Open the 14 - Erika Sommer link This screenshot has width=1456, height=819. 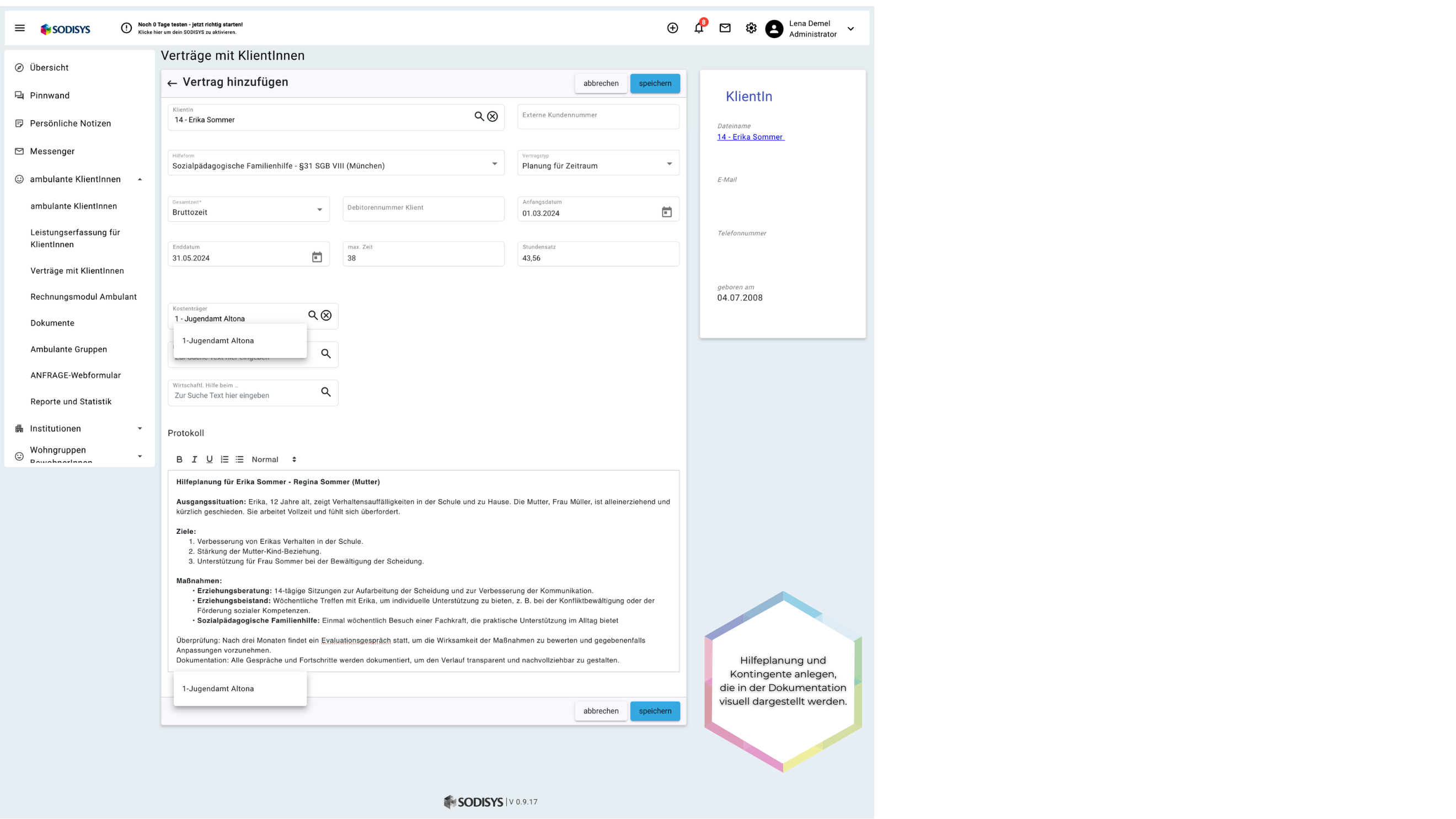pyautogui.click(x=750, y=137)
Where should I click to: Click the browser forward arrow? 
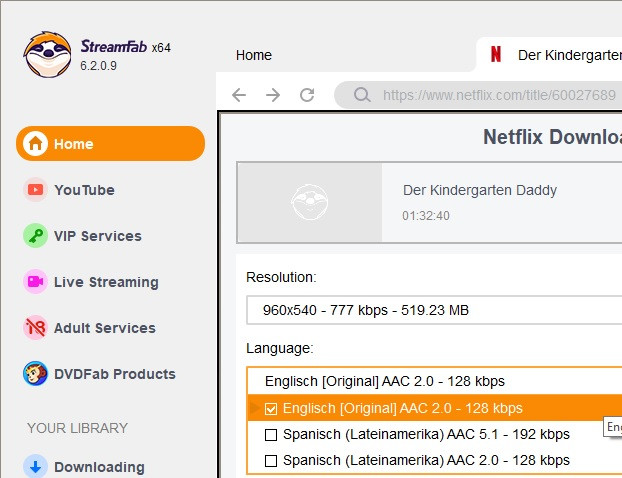272,95
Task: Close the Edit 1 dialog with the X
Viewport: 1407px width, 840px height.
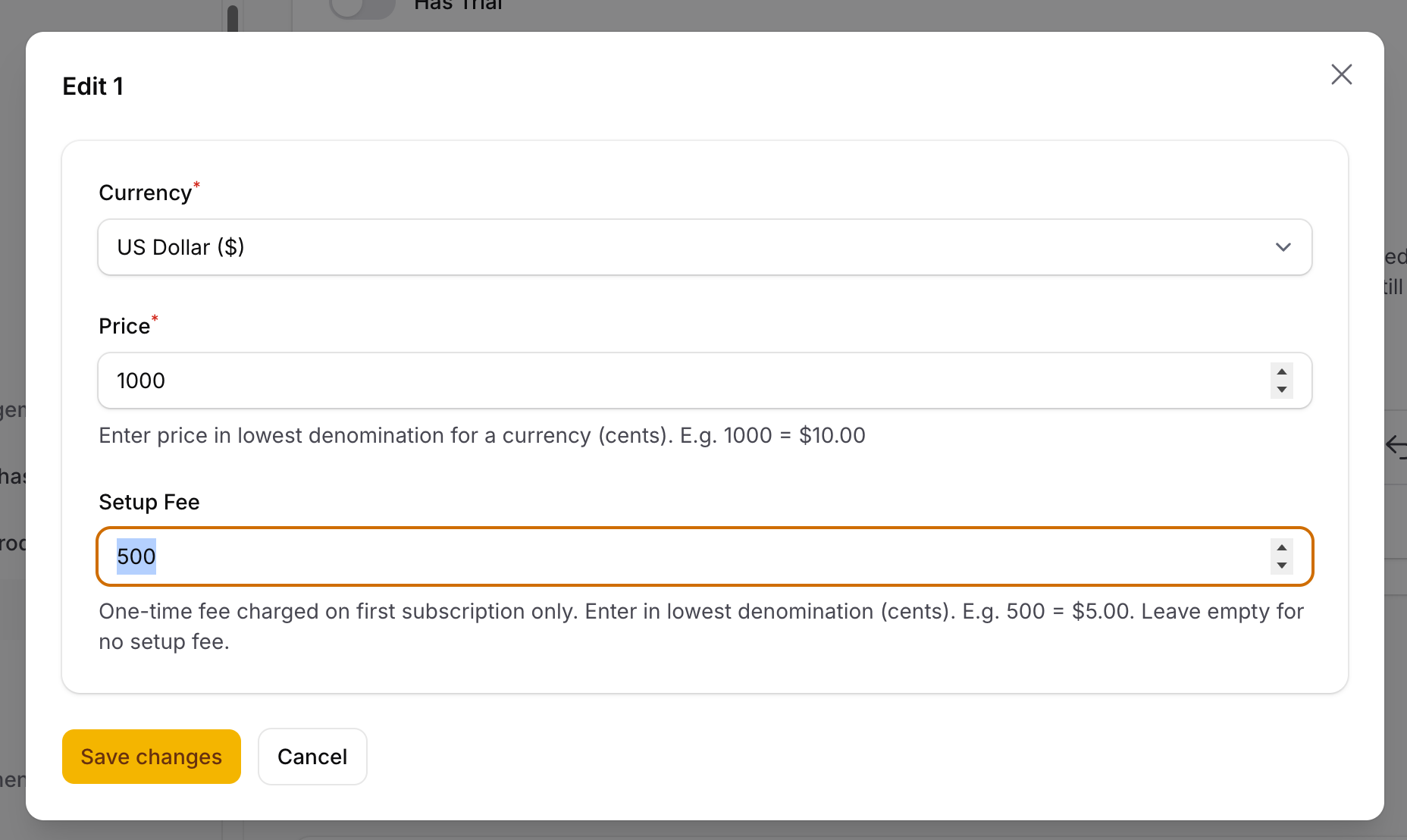Action: (1342, 74)
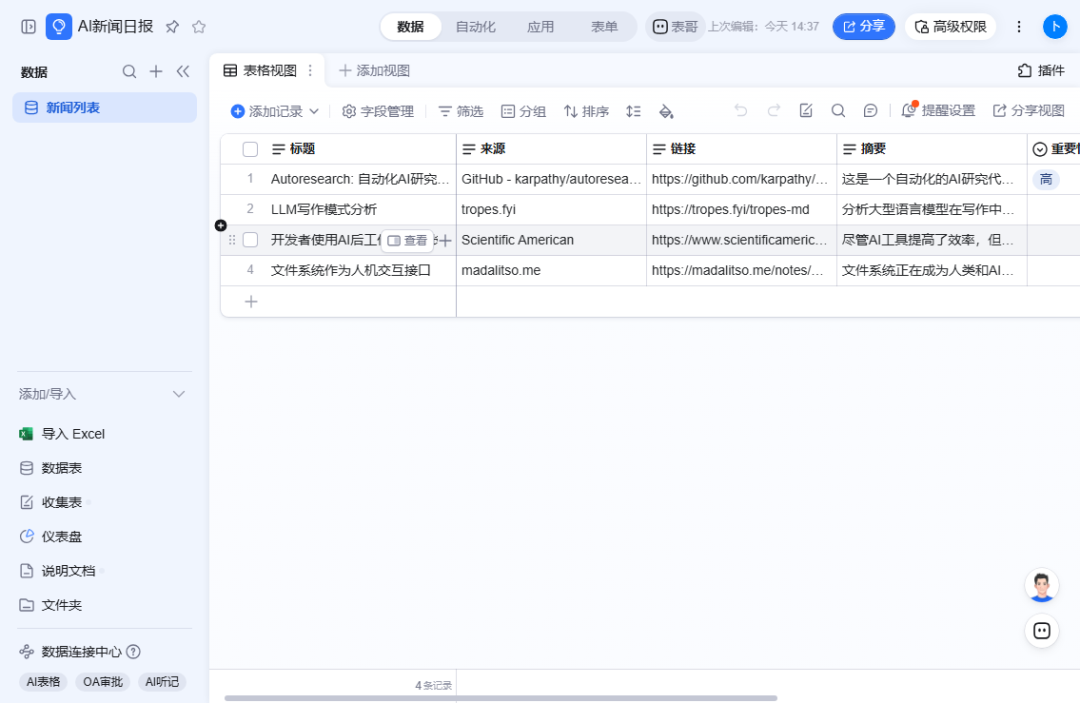Image resolution: width=1080 pixels, height=703 pixels.
Task: Open the comments speech bubble icon
Action: [x=870, y=111]
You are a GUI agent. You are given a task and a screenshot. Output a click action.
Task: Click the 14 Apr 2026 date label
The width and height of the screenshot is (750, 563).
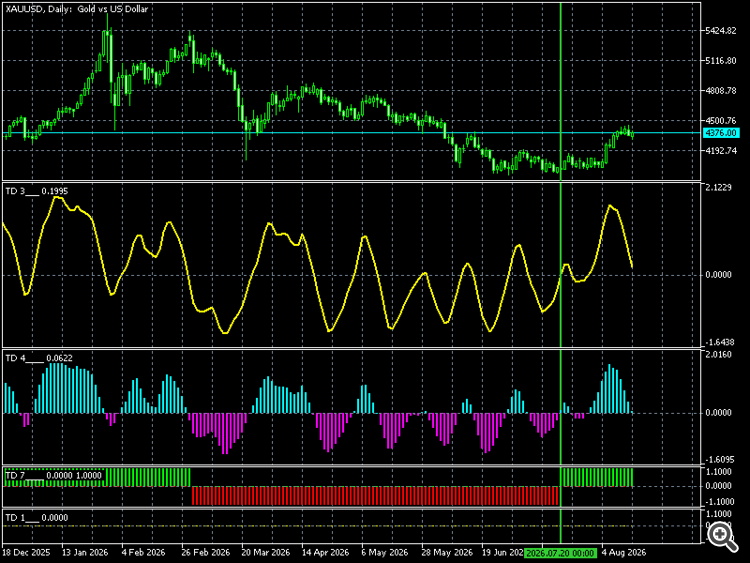pyautogui.click(x=325, y=552)
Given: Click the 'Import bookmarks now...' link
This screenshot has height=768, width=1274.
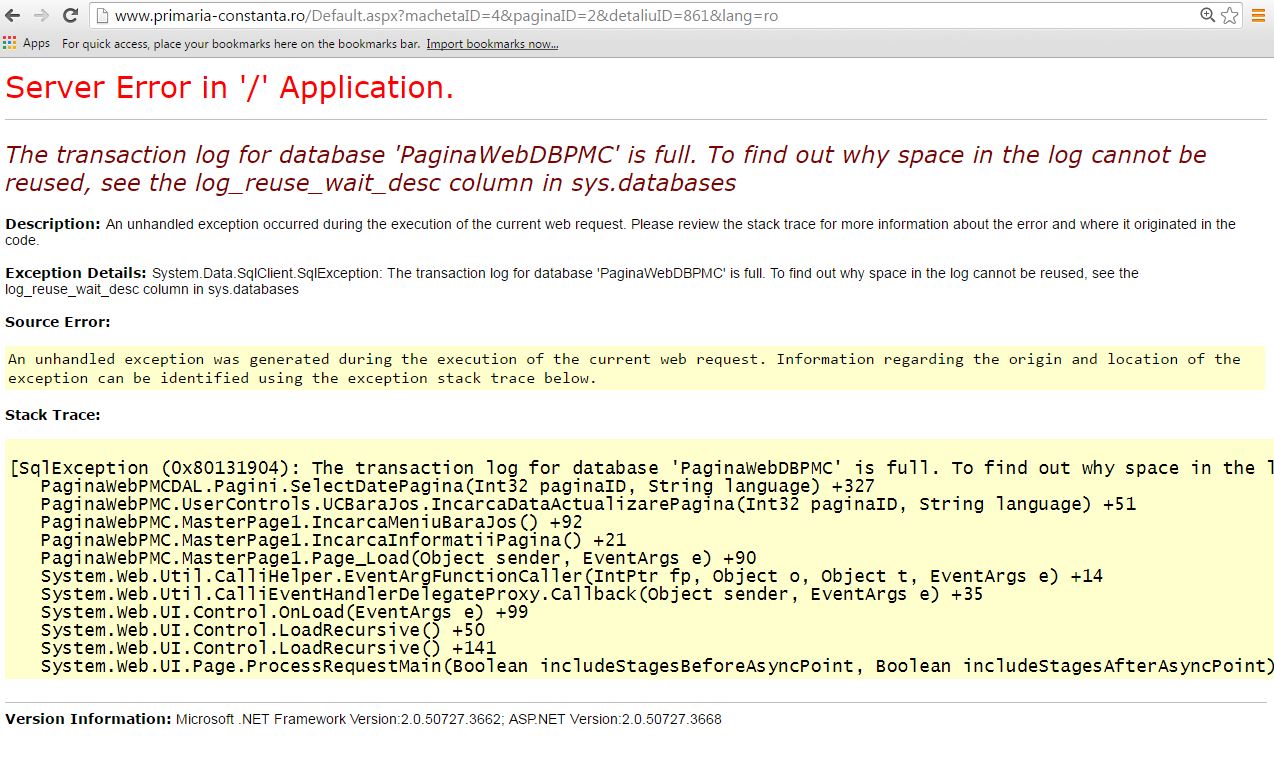Looking at the screenshot, I should click(x=492, y=44).
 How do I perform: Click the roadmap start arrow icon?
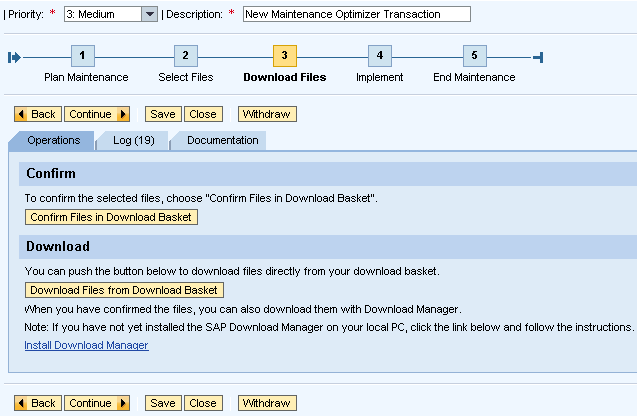pyautogui.click(x=14, y=57)
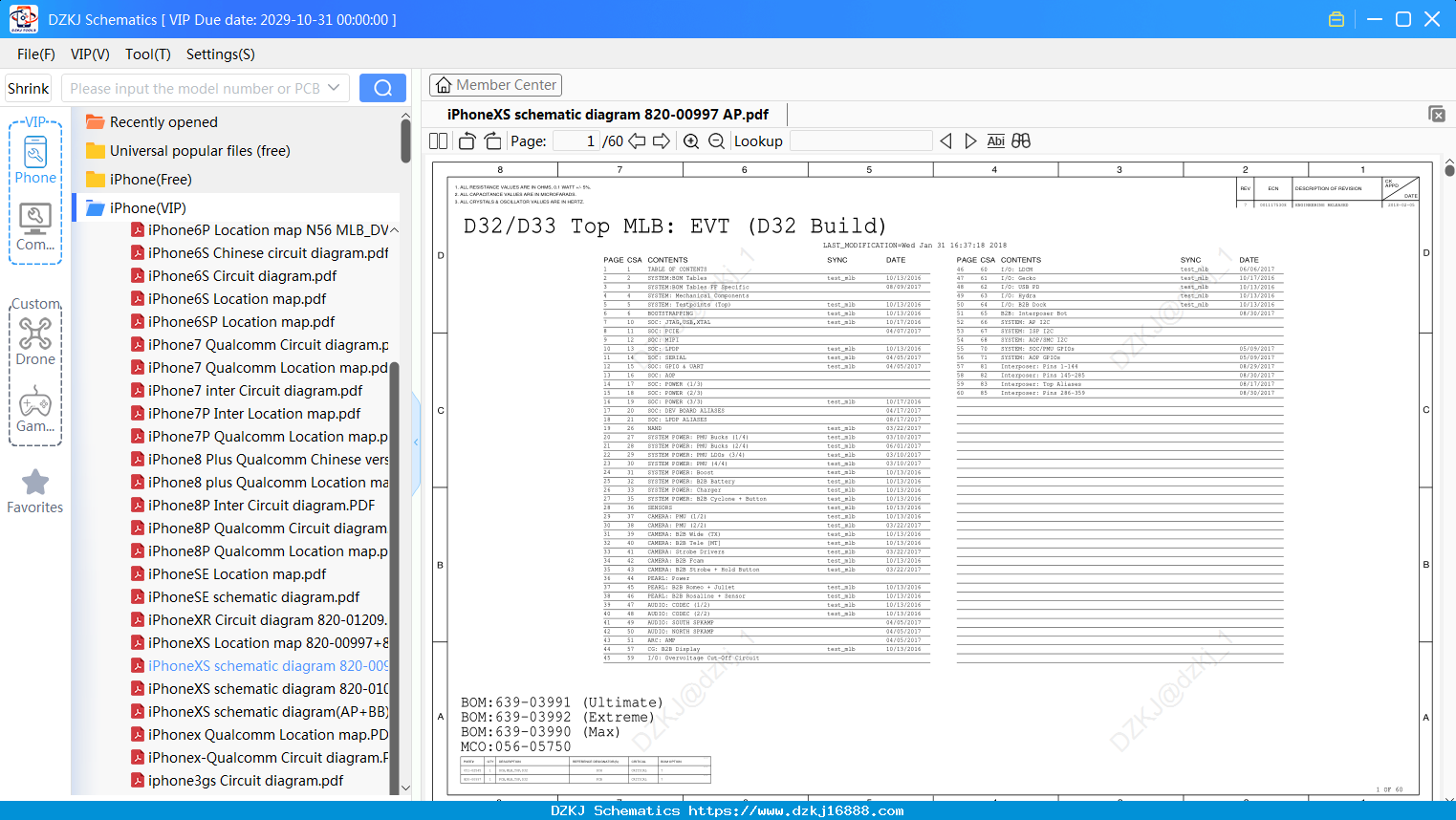
Task: Click the Member Center button
Action: pos(495,85)
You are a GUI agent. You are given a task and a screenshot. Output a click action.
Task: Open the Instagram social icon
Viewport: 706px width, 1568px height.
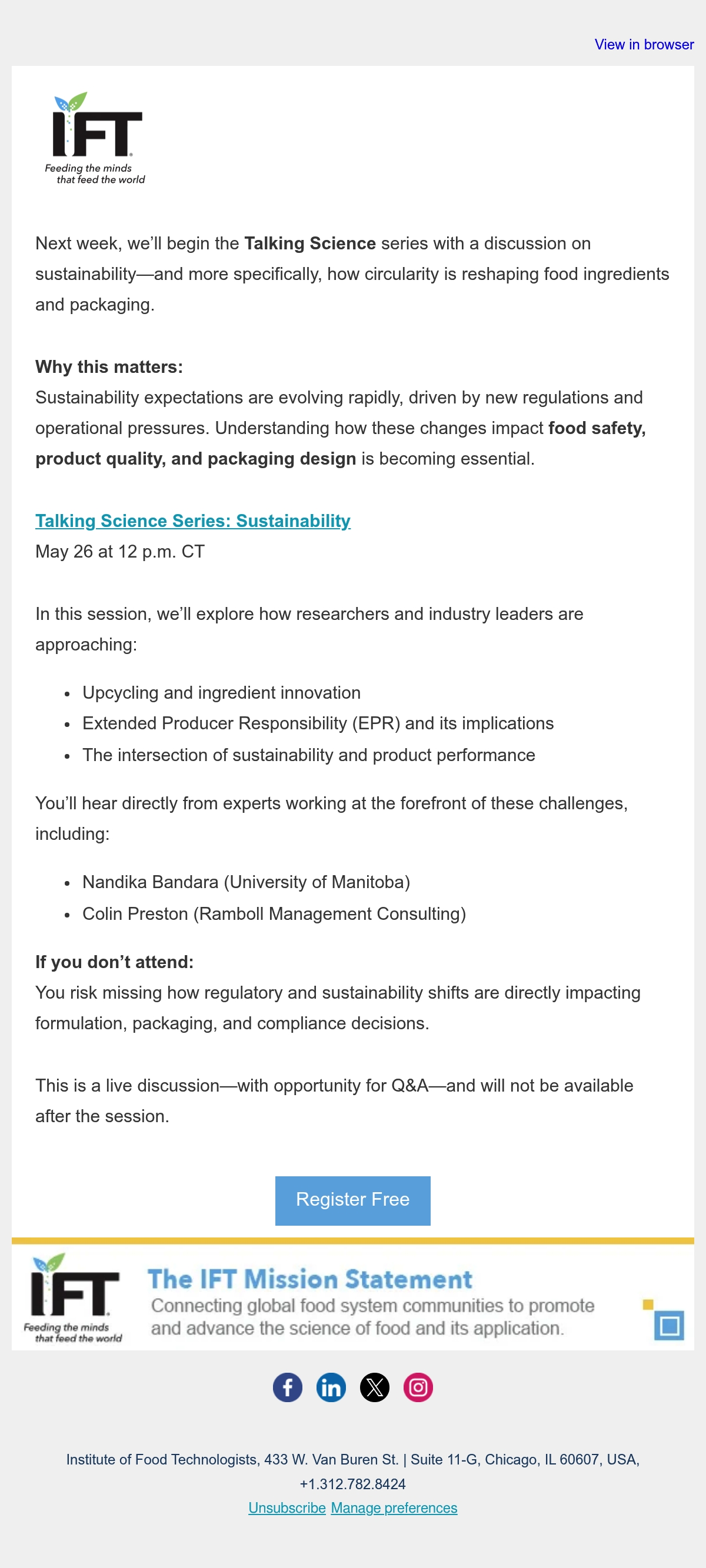[418, 1387]
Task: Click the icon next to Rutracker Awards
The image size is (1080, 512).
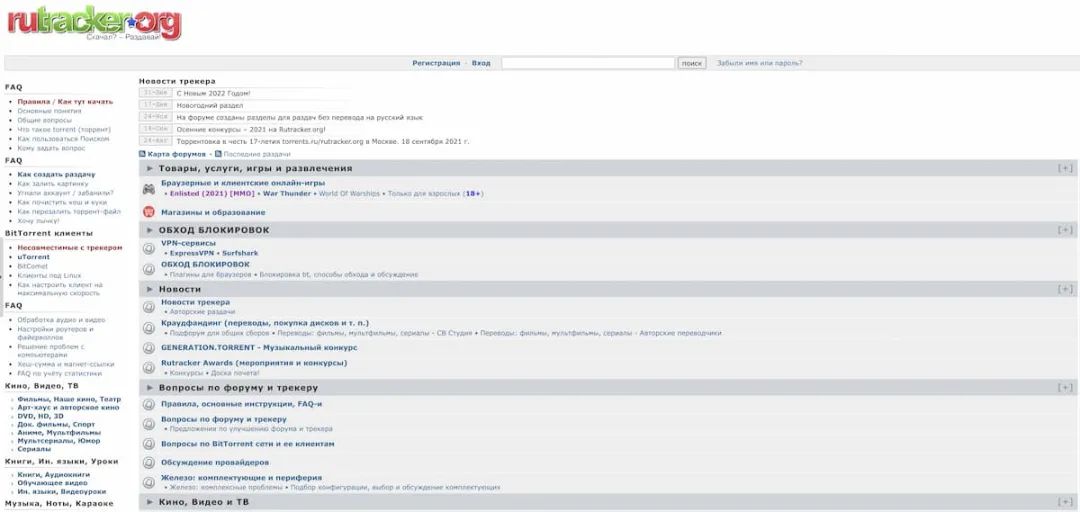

*-*-*

PROBLEM TO WORK ON:
Reproduce every line word for word, from the line containing "Task: Click the icon next to Rutracker Awards" up to and including the last line of the entries, without the pictures.

FINISHED ANSWER:
Task: Click the icon next to Rutracker Awards
The image size is (1080, 512).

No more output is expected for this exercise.